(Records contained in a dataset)
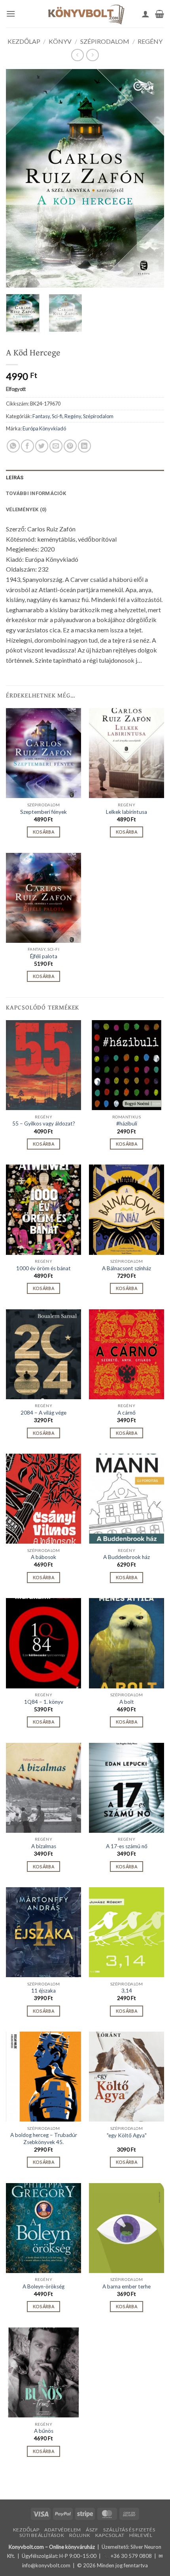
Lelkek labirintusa (126, 812)
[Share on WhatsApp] (13, 445)
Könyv (60, 41)
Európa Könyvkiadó (44, 428)
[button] (10, 13)
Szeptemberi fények (43, 812)
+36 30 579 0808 (131, 2556)
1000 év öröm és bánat (43, 1268)
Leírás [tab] (15, 477)
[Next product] (77, 55)
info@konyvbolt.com (46, 2565)
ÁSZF (92, 2530)
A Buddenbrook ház (126, 1557)
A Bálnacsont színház (126, 1268)
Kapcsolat (110, 2535)
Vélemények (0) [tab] (26, 509)
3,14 (126, 1990)
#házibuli (126, 1123)
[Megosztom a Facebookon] (27, 445)
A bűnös (43, 2431)
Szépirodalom (104, 41)
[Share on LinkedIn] (84, 445)
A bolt (126, 1702)
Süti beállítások (41, 2535)
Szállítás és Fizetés (129, 2530)
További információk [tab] (36, 493)
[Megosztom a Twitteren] (41, 445)
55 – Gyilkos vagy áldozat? (43, 1123)
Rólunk (80, 2535)
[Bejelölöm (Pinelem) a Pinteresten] (70, 445)
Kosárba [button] (43, 831)
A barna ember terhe (126, 2286)
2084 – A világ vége (43, 1413)
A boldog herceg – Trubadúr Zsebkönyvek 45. (43, 2138)
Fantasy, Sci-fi (47, 416)
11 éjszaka (43, 1990)
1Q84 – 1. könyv (43, 1702)
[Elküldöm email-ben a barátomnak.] (55, 445)
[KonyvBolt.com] (85, 14)
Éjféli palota (43, 956)
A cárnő (126, 1413)
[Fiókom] (145, 13)
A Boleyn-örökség (43, 2286)
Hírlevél (141, 2535)
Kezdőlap (24, 41)
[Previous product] (92, 55)
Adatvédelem (62, 2530)
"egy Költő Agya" (127, 2135)
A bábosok (43, 1557)
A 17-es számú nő (126, 1846)
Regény (150, 41)
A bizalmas (43, 1846)
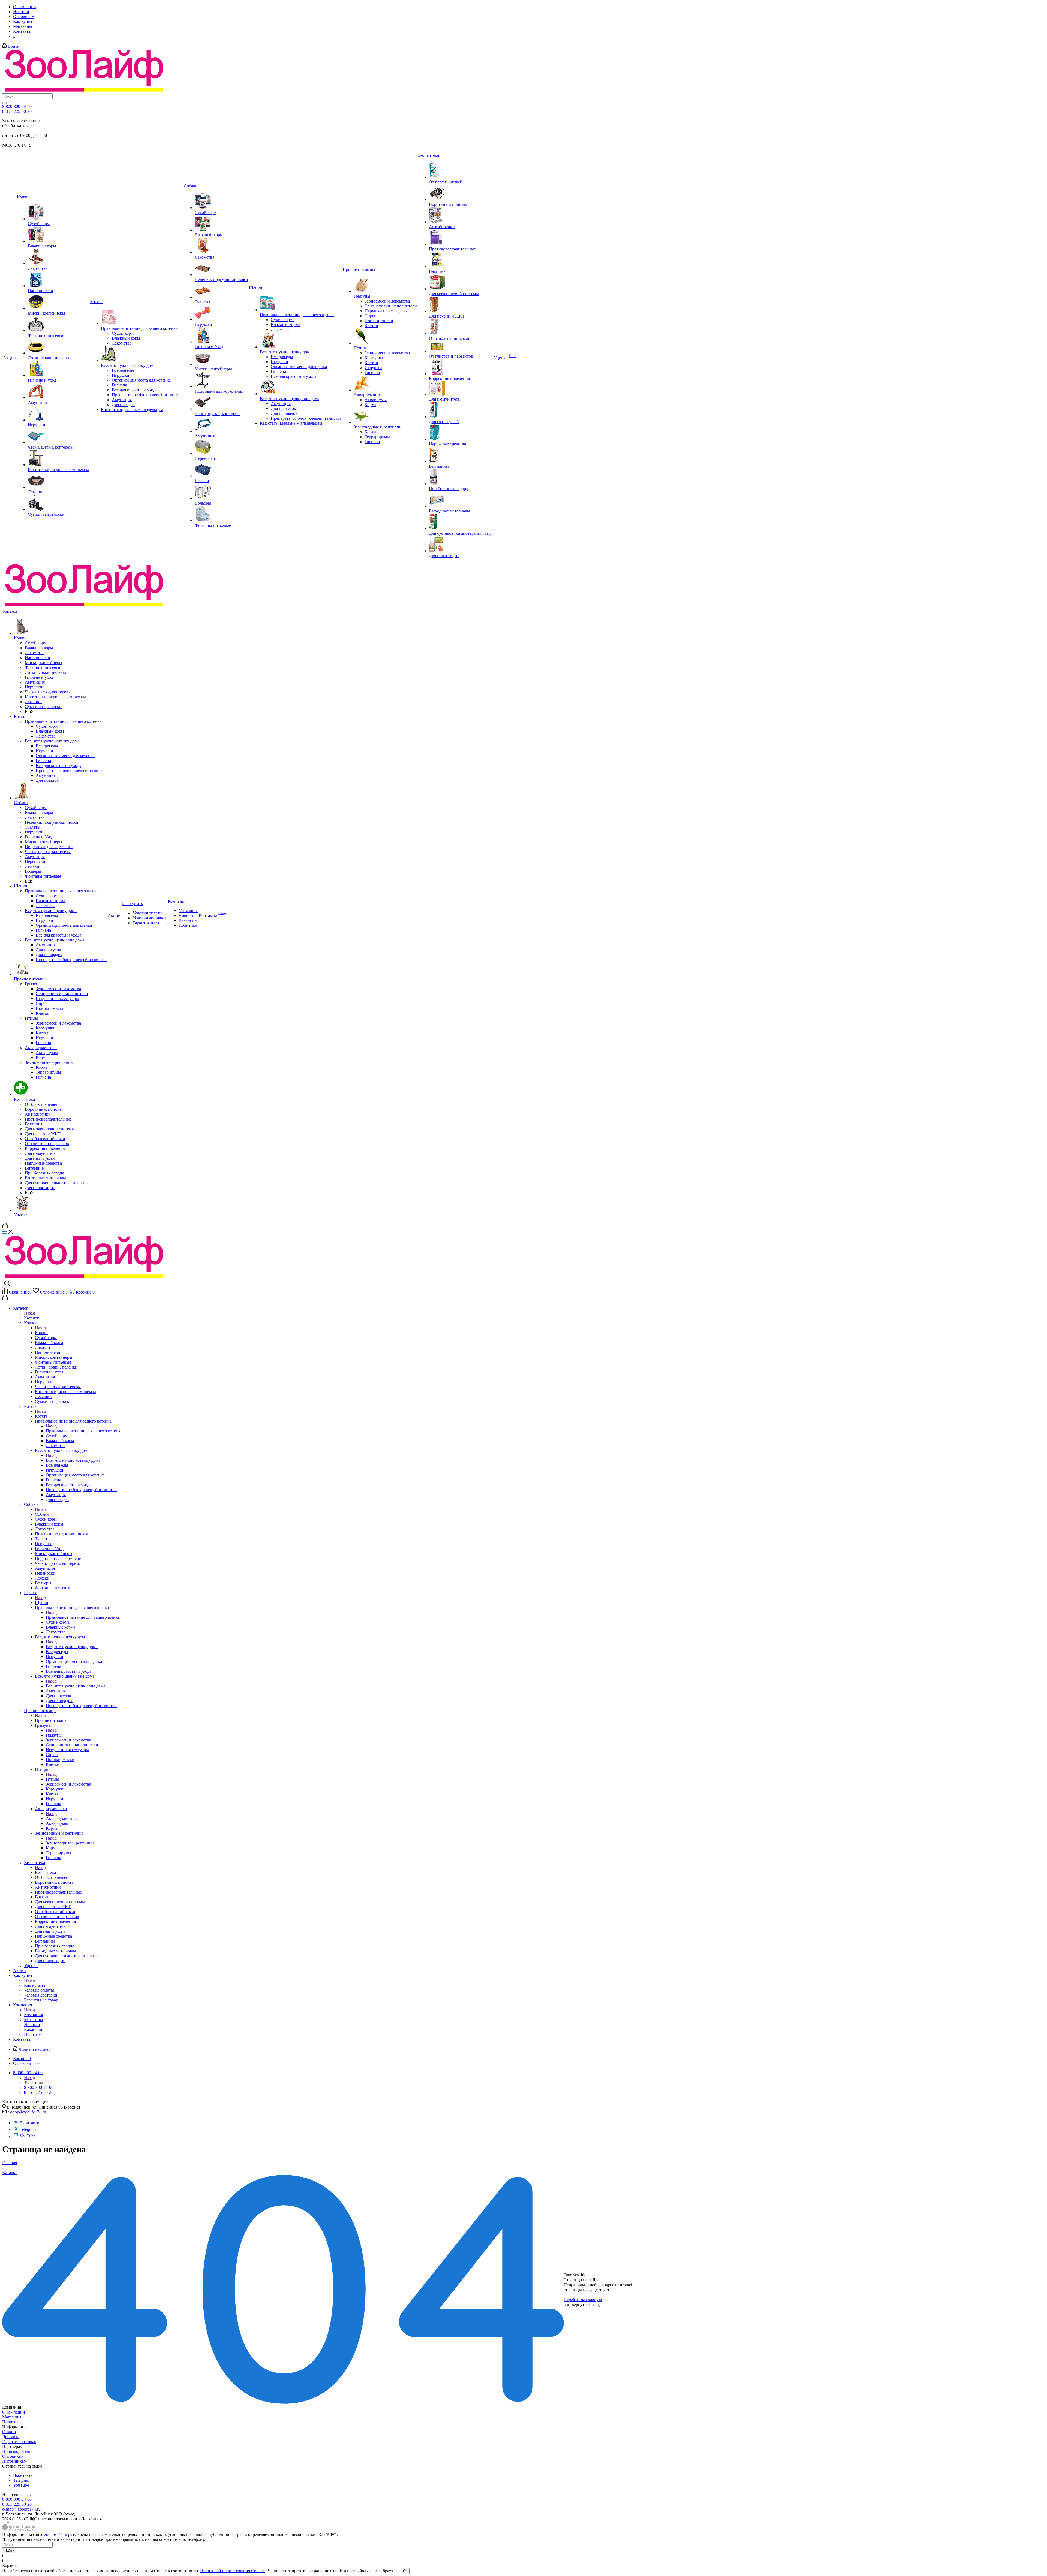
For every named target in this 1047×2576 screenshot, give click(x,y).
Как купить (34, 1985)
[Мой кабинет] (5, 1227)
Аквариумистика (62, 1818)
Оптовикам (12, 2456)
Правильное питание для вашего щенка (83, 1617)
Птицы (52, 1779)
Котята (41, 1416)
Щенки (41, 1602)
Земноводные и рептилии (70, 1843)
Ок (405, 2571)
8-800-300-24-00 (17, 106)
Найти (9, 2550)
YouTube (27, 2136)
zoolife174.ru (55, 2534)
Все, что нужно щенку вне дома (75, 1686)
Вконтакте (29, 2123)
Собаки (42, 1514)
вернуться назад (586, 2304)
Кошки (41, 1332)
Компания (33, 2014)
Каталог (31, 1318)
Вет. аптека (45, 1872)
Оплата (9, 2431)
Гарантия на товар (19, 2441)
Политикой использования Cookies (232, 2570)
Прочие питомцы (51, 1720)
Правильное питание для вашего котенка (84, 1431)
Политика (11, 2422)
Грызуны (54, 1735)
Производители (16, 2451)
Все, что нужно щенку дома (72, 1646)
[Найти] (4, 103)
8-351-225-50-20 (17, 111)
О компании (13, 2412)
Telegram (28, 2129)
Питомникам (14, 2461)
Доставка (10, 2436)
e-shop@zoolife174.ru (27, 2112)
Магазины (11, 2417)
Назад (29, 1313)
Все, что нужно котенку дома (73, 1460)
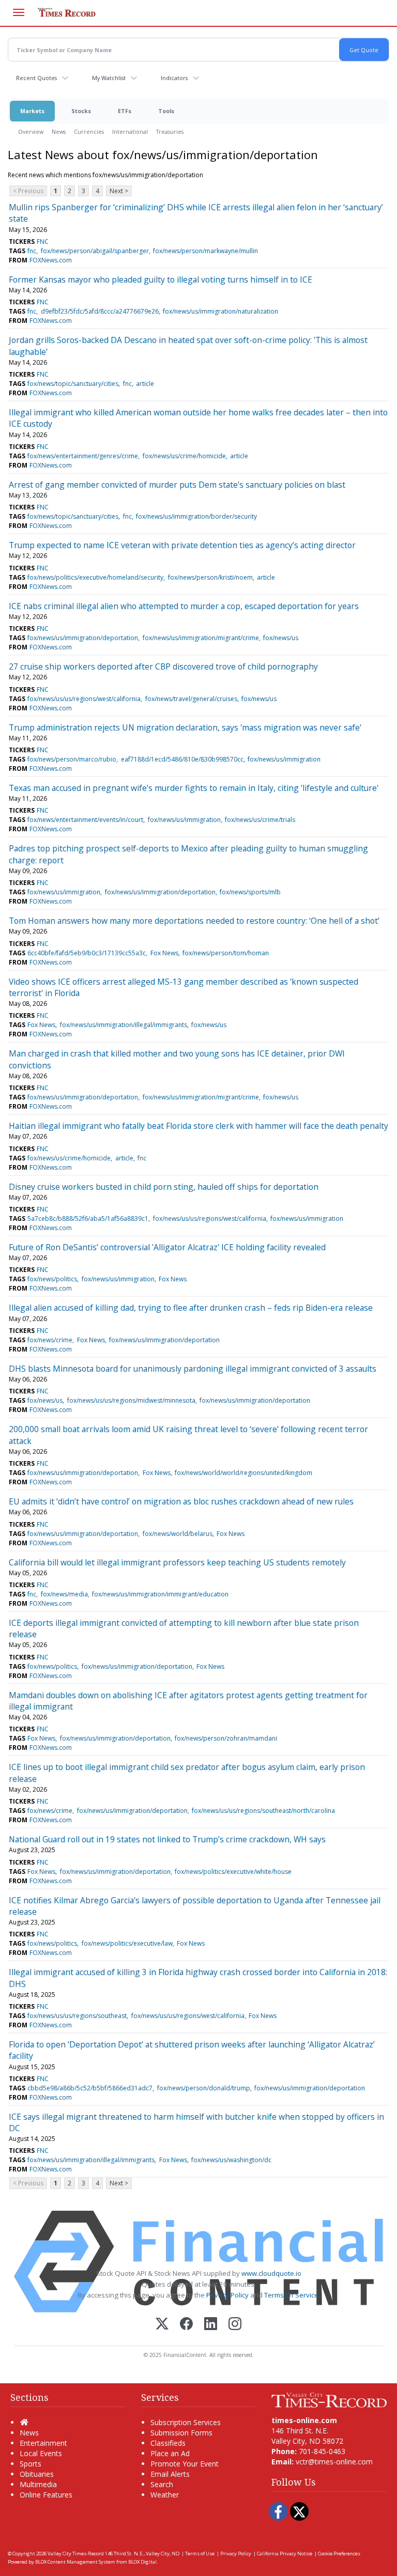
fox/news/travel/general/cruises (191, 698)
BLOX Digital (142, 2561)
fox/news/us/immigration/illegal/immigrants (123, 1024)
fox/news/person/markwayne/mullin (205, 250)
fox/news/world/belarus (177, 1533)
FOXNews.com (50, 260)
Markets (32, 111)
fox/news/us (280, 637)
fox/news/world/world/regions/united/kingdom (243, 1472)
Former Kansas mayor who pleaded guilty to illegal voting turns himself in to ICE (160, 279)
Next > (119, 191)
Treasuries (170, 131)
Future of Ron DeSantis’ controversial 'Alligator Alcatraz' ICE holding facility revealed (167, 1247)
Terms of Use (200, 2553)
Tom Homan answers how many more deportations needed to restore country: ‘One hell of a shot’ (194, 920)
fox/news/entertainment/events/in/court (85, 819)
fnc (31, 250)
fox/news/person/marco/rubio (71, 759)
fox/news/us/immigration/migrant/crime (201, 637)
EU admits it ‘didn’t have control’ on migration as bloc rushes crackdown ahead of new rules (181, 1501)
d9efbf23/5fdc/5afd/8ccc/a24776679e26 (100, 311)
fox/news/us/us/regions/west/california (84, 698)
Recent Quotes (36, 78)
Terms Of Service (291, 2295)
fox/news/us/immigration (284, 759)
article (145, 383)
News (59, 131)
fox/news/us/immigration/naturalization (220, 311)
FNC (43, 241)
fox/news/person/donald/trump (203, 2088)
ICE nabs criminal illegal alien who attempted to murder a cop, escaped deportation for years (184, 606)
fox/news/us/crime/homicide (184, 456)
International (130, 131)
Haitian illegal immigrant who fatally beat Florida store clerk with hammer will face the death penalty (198, 1125)
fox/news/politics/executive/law (127, 1943)
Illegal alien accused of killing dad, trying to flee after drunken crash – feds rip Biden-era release (191, 1307)
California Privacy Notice (284, 2553)
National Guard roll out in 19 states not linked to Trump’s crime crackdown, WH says (167, 1839)
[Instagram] (235, 2324)
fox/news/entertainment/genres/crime (82, 456)
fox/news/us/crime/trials (260, 819)
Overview (30, 131)
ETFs (124, 111)
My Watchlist (109, 78)
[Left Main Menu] (18, 12)
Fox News (164, 953)
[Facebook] (186, 2324)
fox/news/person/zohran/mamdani (226, 1738)
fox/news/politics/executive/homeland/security (95, 577)
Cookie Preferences (339, 2553)
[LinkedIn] (210, 2324)
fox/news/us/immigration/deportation (82, 637)
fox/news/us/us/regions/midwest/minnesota (131, 1400)
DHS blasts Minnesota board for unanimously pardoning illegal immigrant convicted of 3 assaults (192, 1368)
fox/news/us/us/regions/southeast (77, 2015)
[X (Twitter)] (162, 2324)
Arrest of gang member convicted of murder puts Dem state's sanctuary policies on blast (177, 484)
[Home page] (329, 2399)
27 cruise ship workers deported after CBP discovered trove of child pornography (163, 666)
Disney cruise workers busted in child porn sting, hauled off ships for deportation (163, 1186)
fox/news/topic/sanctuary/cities (72, 383)
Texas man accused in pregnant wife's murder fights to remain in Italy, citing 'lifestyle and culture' (193, 788)
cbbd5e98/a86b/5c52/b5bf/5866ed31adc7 (89, 2088)
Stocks (81, 111)
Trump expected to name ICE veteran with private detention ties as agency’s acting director (182, 545)
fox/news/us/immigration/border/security (196, 516)
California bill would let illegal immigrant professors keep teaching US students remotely (177, 1562)
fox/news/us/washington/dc (231, 2159)
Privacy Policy (227, 2295)
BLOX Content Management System (75, 2561)
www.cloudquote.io (271, 2273)
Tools (166, 111)
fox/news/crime (49, 1340)
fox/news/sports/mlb (250, 892)
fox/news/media (64, 1594)
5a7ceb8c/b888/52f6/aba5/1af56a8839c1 (87, 1218)
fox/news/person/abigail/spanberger (95, 250)
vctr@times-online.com (334, 2461)
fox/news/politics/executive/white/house (233, 1871)
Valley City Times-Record (76, 2553)
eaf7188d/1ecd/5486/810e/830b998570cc (182, 759)
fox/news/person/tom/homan (225, 953)
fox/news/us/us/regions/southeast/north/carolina (263, 1810)
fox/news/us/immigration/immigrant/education (160, 1594)
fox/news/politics (52, 1279)
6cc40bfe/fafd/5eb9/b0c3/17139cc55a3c (86, 953)
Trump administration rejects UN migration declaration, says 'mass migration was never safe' (185, 727)
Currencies (89, 131)
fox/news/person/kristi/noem (210, 577)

* Your task
Transcribe the records above from the line holding "[Share on WhatsApp] (13, 445)" down to the line holding "Süti beállítások (41, 2535)", inclusive, without adding anything.

* Answer for the task
[Share on WhatsApp] (13, 445)
Könyv (60, 41)
Európa Könyvkiadó (44, 428)
[button] (10, 13)
Szeptemberi fények (43, 812)
+36 30 579 0808 (131, 2556)
1000 év öröm és bánat (43, 1268)
Leírás [tab] (15, 477)
[Next product] (77, 55)
info@konyvbolt.com (46, 2565)
ÁSZF (92, 2530)
A Buddenbrook ház (126, 1557)
A Bálnacsont színház (126, 1268)
Kapcsolat (110, 2535)
Vélemények (0) [tab] (26, 509)
3,14 (126, 1990)
#házibuli (126, 1123)
[Megosztom a Facebookon] (27, 445)
A bűnös (43, 2431)
Szépirodalom (104, 41)
[Share on LinkedIn] (84, 445)
A bolt (126, 1702)
Süti beállítások (41, 2535)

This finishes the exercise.